A Chinese web user raises suspicions over the watches worn by China’s highly placed officials. More and more Tunisian bloggers are joining the election race. And a site which helps you learn foreign languages by chatting with strangers.
Chinese blogger points to luxury watches as sign of corruption
A Chinese blogger has raised questions about the corruption amongst highly placed Chinese officials after spotting them wearing luxury wristwatches. Over the past few weeks, the web user, who goes under the name Daniel Wu, has been posting photos of the senior officials online stating the brand and value of the watches they are wearing.
Zhou Wenzhang, vice President of the China National School of Administration, has been snapped with what appears to be a Piaget watch, estimated at 100 000 Yuan, that’s over 11 000 euros.
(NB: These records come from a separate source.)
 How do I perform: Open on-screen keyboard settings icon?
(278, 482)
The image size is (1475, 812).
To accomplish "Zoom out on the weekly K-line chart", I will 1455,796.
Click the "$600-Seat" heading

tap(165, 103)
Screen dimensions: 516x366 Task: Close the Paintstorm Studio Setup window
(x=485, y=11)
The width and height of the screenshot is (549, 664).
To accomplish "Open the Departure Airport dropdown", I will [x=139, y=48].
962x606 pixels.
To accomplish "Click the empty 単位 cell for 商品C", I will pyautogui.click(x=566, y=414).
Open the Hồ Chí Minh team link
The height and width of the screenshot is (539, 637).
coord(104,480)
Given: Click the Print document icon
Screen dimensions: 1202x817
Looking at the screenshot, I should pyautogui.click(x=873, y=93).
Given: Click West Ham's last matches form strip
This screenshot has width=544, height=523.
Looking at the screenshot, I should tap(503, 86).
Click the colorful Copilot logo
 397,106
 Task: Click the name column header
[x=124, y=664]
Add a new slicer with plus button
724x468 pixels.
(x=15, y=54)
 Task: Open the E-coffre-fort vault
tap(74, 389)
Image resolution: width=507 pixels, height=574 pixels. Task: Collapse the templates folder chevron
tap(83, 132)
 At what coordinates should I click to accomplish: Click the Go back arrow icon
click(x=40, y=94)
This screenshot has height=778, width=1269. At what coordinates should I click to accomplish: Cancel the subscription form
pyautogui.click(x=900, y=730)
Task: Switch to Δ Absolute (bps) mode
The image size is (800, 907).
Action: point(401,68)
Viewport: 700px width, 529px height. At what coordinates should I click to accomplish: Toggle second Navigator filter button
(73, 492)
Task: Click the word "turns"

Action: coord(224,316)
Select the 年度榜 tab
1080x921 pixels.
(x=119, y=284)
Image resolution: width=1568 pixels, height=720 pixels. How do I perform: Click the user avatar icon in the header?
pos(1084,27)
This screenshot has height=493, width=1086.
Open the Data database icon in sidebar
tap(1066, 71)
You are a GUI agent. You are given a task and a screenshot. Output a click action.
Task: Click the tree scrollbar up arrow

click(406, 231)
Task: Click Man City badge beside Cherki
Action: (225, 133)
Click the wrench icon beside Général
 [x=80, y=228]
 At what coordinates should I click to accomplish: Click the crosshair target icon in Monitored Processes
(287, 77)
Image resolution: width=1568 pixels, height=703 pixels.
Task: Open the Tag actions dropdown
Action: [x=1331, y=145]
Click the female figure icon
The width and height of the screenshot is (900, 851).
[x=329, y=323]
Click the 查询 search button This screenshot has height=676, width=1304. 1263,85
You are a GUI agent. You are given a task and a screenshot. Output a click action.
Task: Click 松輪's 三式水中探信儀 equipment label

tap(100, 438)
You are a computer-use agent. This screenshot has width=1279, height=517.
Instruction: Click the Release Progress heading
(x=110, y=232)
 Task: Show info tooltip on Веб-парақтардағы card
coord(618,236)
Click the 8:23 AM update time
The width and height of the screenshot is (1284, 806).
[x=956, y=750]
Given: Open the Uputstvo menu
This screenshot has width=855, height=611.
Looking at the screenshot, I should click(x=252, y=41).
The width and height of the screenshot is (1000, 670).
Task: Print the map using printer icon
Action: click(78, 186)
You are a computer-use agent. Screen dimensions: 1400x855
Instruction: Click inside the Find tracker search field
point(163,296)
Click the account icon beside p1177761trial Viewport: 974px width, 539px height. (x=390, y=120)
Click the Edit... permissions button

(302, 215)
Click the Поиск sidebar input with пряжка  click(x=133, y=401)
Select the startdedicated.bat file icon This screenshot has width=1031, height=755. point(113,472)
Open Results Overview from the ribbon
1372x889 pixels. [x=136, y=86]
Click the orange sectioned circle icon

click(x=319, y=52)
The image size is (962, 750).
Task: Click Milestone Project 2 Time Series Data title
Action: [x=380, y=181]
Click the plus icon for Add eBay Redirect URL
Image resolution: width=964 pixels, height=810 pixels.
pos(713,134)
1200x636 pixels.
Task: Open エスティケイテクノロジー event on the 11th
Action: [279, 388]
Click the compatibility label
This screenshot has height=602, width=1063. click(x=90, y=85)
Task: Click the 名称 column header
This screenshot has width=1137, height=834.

In China, this is more or less equivalent to the annual salary for an official of ministerial rank.
Daniel Wu started his investigation after looking at images from July’s Wenzhou rail disaster. He noticed the Railway Minister, Sheng Guangzu, was wearing an expensive Rolex. The cyber activist went on to discover that the minister owned an entire collection of watches and had been photographed wearing them for a number of public appearances.
The web user used an image search engine to carry out his investigation, using keywords like “party secretary” or “governor” or “head of department”. Whenever the photo featured a watch, he would try and identify it either through advanced online searches, or by looking in actually jewelry shops.
His revelations received considerable coverage on the web, but in no time at all, his account was blocked on Weibo, which is China’s equivalent to Twitter. The authorities are currently reinforcing their control over this micro blogging platform which is becoming increasing popular with civil society both as a campaigning tool and to denounce abuses of power.
Tunisian bloggers join the election race
Tunisia’s Constituent Assembly Election is scheduled for the 23rd October, when Tunisians will head to the polls to elect the 218 delegates who will be in charge of writing the country’s new constitution. And Tunisian bloggers have been joining the election race.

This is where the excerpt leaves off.